Damien Ryan (born 20 September 1979) is an Australian professional basketball player.

Born in Gisborne, Victoria, Ryan attended Salesian College in Sunbury, Victoria.

After starring as a junior basketballer in Sunbury, he attended the Australian Institute of Sport in 1997. Ryan began his NBL career with the Canberra Cannons for the 1998/1999 season and he won the Rookie of the Year award for that season.  After only one more season with the Cannons, Ryan signed on to play for the Brisbane Bullets in 2000. Ryan continued with the Bullets for a further two seasons, included a stellar season in 2002/2003 where he averaged 18.62 ppg .

After this stint with the Bullets, Ryan left Australia to compete in Serie A basketball league in Italy. He initially played for Avellino from 2004 to 2005 and then played for Teramo in 2006.  During his time in Italy, Ryan was named in the Australian national men's team, the Boomers, in 2005 and 2006.

In late 2006, Ryan returned to Australia and was signed by the Perth Wildcats to replace injured guard Adam Caporn.  His signing was a significant boost to the Wildcats lineup as Ryan provided excellent performances coming off the bench.  Ryan has been named as a free agent after the completion of the 2006/07 season. For the 2007/08 season he has signed with the Italian LegADue (second division) team Vanoli Soresina. In August 2008 moved to Aurora Basket Jesi, in the same League.

In 2010, Ryan will return to the Australian NBL with the Sydney Kings.

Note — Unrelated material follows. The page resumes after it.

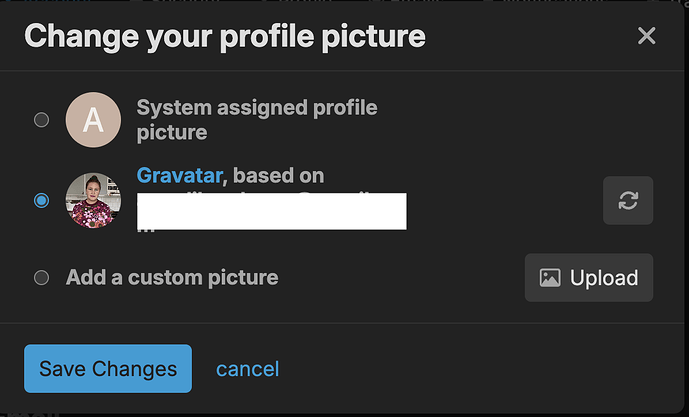Select the System assigned profile picture radio
Screen dimensions: 689x417
[41, 120]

In January 2011 he signed with Cimberio Varese.

References 

1979 births
Living people
Australian men's basketball players
Australian Institute of Sport basketball players
Brisbane Bullets players
Canberra Cannons players
Perth Wildcats players
Point guards
Shooting guards
Sydney Kings players
Vanoli Cremona players
Sportsmen from Victoria (Australia)
People from Gisborne, Victoria
Teramo Basket players
S.S. Felice Scandone players
Aurora Basket Jesi players
Pallacanestro Varese players
Australian expatriate basketball people in Italy
People educated at Salesian College (Rupertswood)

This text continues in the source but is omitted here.